During arguments, Ms. A. Stokes argued that Edmondson Avenue was a boulevard because it was a roadway and there were stop signs that controlled cross traffic. Therefore, Ms. A. Stokes was a favored driver and did not have a duty to check for oncoming traffic. Ms. Maynor, argued that the absence of a stop sign on Mount Street, did not trigger the Boulevard Rule. Therefore, Ms. A. Stokes was not a favored driver. Ms. B. Stokes concurred with Ms. A. Stokes and argued that Ms. Maynor's negligence claim should go to the jury. During oral arguments, the trial court asked for authority to support the contention that the Boulevard Rule applies even if the stop sign was not in the correct position. The only cases offered were Houlihan v. McCall, 197 Md. 130 (1951), and Hickory Transfer Co. v. Nezbed, 202 Md. 253 (1953).
After a brief recess, the following ensued:
THE COURT: ․ So I'm going to—honestly I think this is actually a fairly complicated issue. And I did look at the further [Houlihan] and then [Hickory Transfer], which is sort of on point but not quite on point․ I will tell you, I mean the [c]ourt's inclination, the inclination that I have, and I haven't made a final ruling, but the inclination is to find—I mean first there's a declaration that this is a boulevard․ I mean the definition of the boulevard is defined by what is a through highway, which clearly calls for the placement of stop signs and yield signs, which clearly were not here certainly in the direction that Ms. Maynor was coming. I'm sympathetic again to the argument of Ms. Stokes, but I don't know how even looking, you know, but the fact that at one point in time a intersection is governed by the Boulevard Rule and then regardless of what the situation is that the signs are gone that it's always going to be governed by the Boulevard Rule. I don't think [Houlihan], though certainly made inquiries as to historically had there been a stop sign it certainly wasn't—ultimately they found that it hadn't been a stop sign so it's governed by—not governed by the Boulevard Rule. But I don't think it clearly made it—gave as much guidance as to whether or not it would be governed by the Boulevard Rule had there been historically shown that it was a stop sign. And I don't find any sort of subsequent case law. And that all being said, again furthering my inclination that would lead me to as far as Ms. Maynor to find that this at best would have to be an uncontrolled intersection in which case she would have the right of way. I don't seen [sic] any inference that in a sense that she shouldn't have yielded. It seems the cars hit this intersection exactly the same time or pretty much to.
* * *
So my inclination then also to find as was declared in [Hickory Transfer] that Ms. Agnes Stokes and how they sort of viewed and I think characterized the driver who had the green light in [Hickory Transfer ] as innocent, innocently thought self-entitled the right of way, I believe based on the facts, the only facts that I've heard and any inference from them that she innocently believed that she had the right of way as well based on historically the way it had been. But I will say for the record, I find, you know, contrary to I think some of the arguments of counsel, I find this a much closer situation than with Ms. Maynor just because unlike unfortunately in the [Hickory Transfer ] ․ Again, my inclination and I'm going to look further in my final ruling, but my inclination is I just can't find that it would be reasonable that everyone driving down Edmondson Avenue would slow down at every corner to see, whoa, gee I've got to check both sides. There's stop signs. And then proceed through. I don't think that's the reason we have these traffic laws or why we have the Boulevard Rule.

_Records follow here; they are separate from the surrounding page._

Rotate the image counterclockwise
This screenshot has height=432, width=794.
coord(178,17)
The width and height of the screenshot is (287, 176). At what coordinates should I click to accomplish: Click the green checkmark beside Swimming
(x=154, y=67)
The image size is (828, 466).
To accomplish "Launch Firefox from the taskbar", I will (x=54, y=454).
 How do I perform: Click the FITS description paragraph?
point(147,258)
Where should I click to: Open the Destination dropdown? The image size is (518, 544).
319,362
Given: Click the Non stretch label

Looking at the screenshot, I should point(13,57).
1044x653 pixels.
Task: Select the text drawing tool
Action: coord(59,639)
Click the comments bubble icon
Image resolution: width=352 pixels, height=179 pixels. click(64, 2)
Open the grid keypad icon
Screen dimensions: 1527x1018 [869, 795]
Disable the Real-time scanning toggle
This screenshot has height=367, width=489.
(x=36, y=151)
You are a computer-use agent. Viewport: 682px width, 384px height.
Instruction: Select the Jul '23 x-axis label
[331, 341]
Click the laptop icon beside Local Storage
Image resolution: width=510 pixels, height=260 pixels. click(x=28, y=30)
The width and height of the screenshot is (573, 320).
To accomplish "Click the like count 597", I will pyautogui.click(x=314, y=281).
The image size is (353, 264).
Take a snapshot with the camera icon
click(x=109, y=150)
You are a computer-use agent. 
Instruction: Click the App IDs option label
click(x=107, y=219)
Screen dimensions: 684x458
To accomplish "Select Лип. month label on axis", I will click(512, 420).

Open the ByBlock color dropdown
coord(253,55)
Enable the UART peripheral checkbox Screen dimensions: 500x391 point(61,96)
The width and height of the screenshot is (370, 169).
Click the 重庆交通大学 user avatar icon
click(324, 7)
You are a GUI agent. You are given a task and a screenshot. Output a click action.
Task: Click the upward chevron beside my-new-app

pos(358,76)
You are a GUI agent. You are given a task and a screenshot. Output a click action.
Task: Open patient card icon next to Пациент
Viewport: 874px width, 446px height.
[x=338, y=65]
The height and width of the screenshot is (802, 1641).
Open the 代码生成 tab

The Boulevard rule requires:
[A] driver upon approaching a through highway from an unfavored road must stop and yield the right of way to all traffic already in or which may enter the intersection during the entire time the unfavored driver encroaches upon the right of way; [and] this duty continues as long as he is in the intersection and until he becomes a part of the flow of favored travelers or successfully traverses the boulevard.
Grady v. Brown, 408 Md. 182, 194 (2009) (quoting Creaser v. Owens, 267 Md. 238, 239–40 (1972)) (internal quotations omitted). This rule is codified in the Maryland Code as §§ 21–403(b) & 21–404 of the Transportation Article. In order for the Boulevard Rule to apply, the road must be a “through highway,” which the Maryland Code defines as:
(x) “Through highway” means a highway or part of a highway:
(1) On which vehicular traffic is given the right-of-way; and
(2) At the entrances to which vehicular traffic from intersecting highways is required by law to yield the right-of-way to vehicles on that highway or part of a highway, in obedience to either a stop sign or yield sign placed as provided in the Maryland Vehicle Law.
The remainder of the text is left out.